E os bondes ingleses custavam a chegar. A diretoria da Ferro Carril e Cais de Pelotas precipitadamente, comunicou ter suspendido o tráfego de todos os seus carros em todas as linhas da cidade. A companhia contava com 121 muares, e só para o parque Souza Soares partiam bondes de 20 em 20 minutos, incluindo quatro bondes de dois andares. Durante o dia os bondes carregavam multidões de pessoas. Mas, o descontentamento popular aumentava.
A Companhia Ferro Carril viu-se acossada.

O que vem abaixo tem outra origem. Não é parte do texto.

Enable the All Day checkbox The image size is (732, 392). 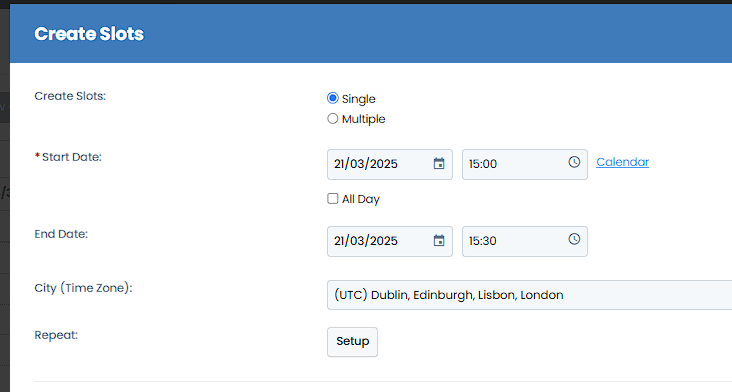click(332, 199)
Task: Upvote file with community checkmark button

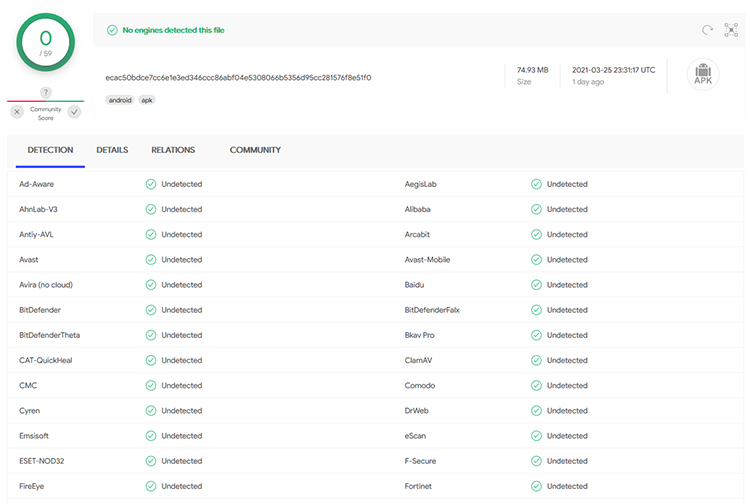Action: point(74,111)
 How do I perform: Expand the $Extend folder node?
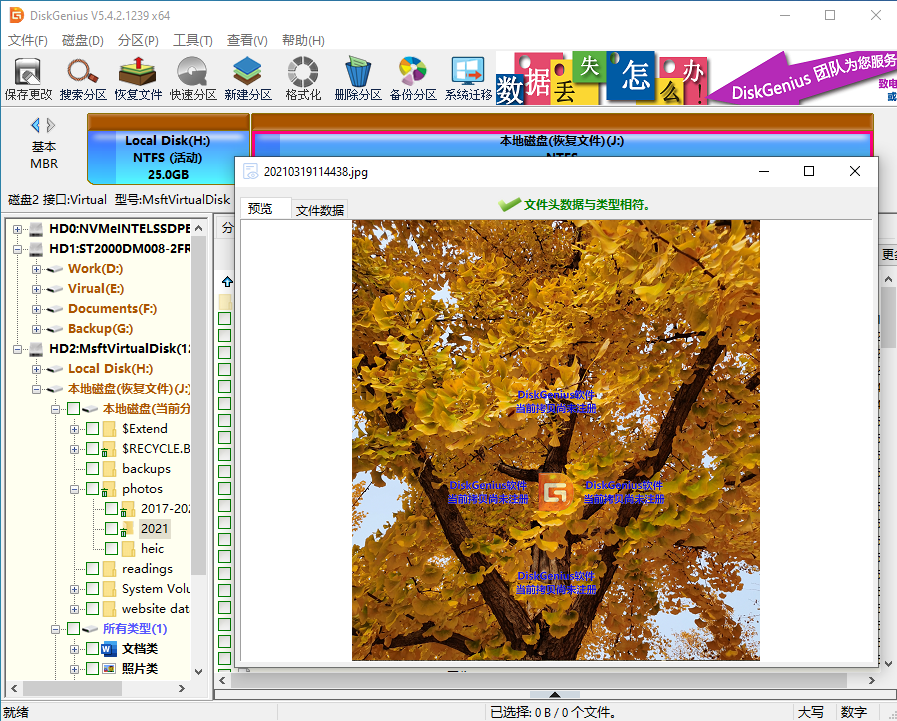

Afinal, ela sempre dera um cunho de conforto à cidade, mesmo com o pachorrento andar dos burrinhos, impulsionava o comércio e levava o povo para onde ele queria nas diversas linhas dos diversos bairros da cidade.
Começaram as manifestações públicas, descontentamento geral. A suspensão do tráfego da Ferro Carril provocou atos de violência daqueles que estão de prontidão para desordem. O povo deu-se conta de que necessitava do transporte, mesmo que precário, sendo ineficiente, “reles” e “ordinário”, ainda era o que existia. Mas, a Light and Power do RS começava a instalar-se para trazer luz às ruas e às casas, a força nas fábricas e os novos bondes elétricos, rápidos e limpos, confortáveis, elegantes...
Quando o Dr. Intendente municipal, sem esperar decisão judicial fez com que se levantassem e cortassem os trilhos, com apoio das forças policiais, a Ferro Carril se viu assediada. Depois de um comício pacífico e ordeiro, houve protesto radical contra a Ferro Carril e foi o estopim. O vandalismo começou. Tomou a rua 15. A massa desnorteada gritou: - Aos bondes! E Iniciou o quebra-quebra e o incêndio dos bondes. Primeiro soltavam os burrinhos que saiam por sua vontade direto para as cocheiras na margem do arroio Santa Bárbara, na altura da rua 3 de Maio. Já conheciam o caminho. Rumo à liberdade!
Depois, os desordeiros empurravam o bonde até virar. E vinha o homem com uma lata de querosene a jorrar sobre o bonde. Foram ao depósito, tiraram 27 bondes enfileirados para a saída, retiraram-nos e os distribuíram pela cidade onde foram queimados. Até os lampiões de gás foram violados para a retirada de querosene durante o trajeto. Carros destroçados por pedradas ou arderam em chamas em muitas ruas da cidade, desde a rua Felix da Cunha, Mal. Floriano, Anchieta, praça Sete de Julho. Quatro bondes foram levados até à Ponte de Pedras e de lá jogados para dentro do arroio, em chamas. Imagens dantescas são descritas nas páginas dos jornais antigos nas quais os bombeiros não davam vencimento de atender todos ao mesmo tempo, pela cidade. Uma violência que durou até às três horas da madrugada.
Dia 14 de dezembro de 1914. O dia em que os burros da Carril em Pelotas foram dormir mais cedo.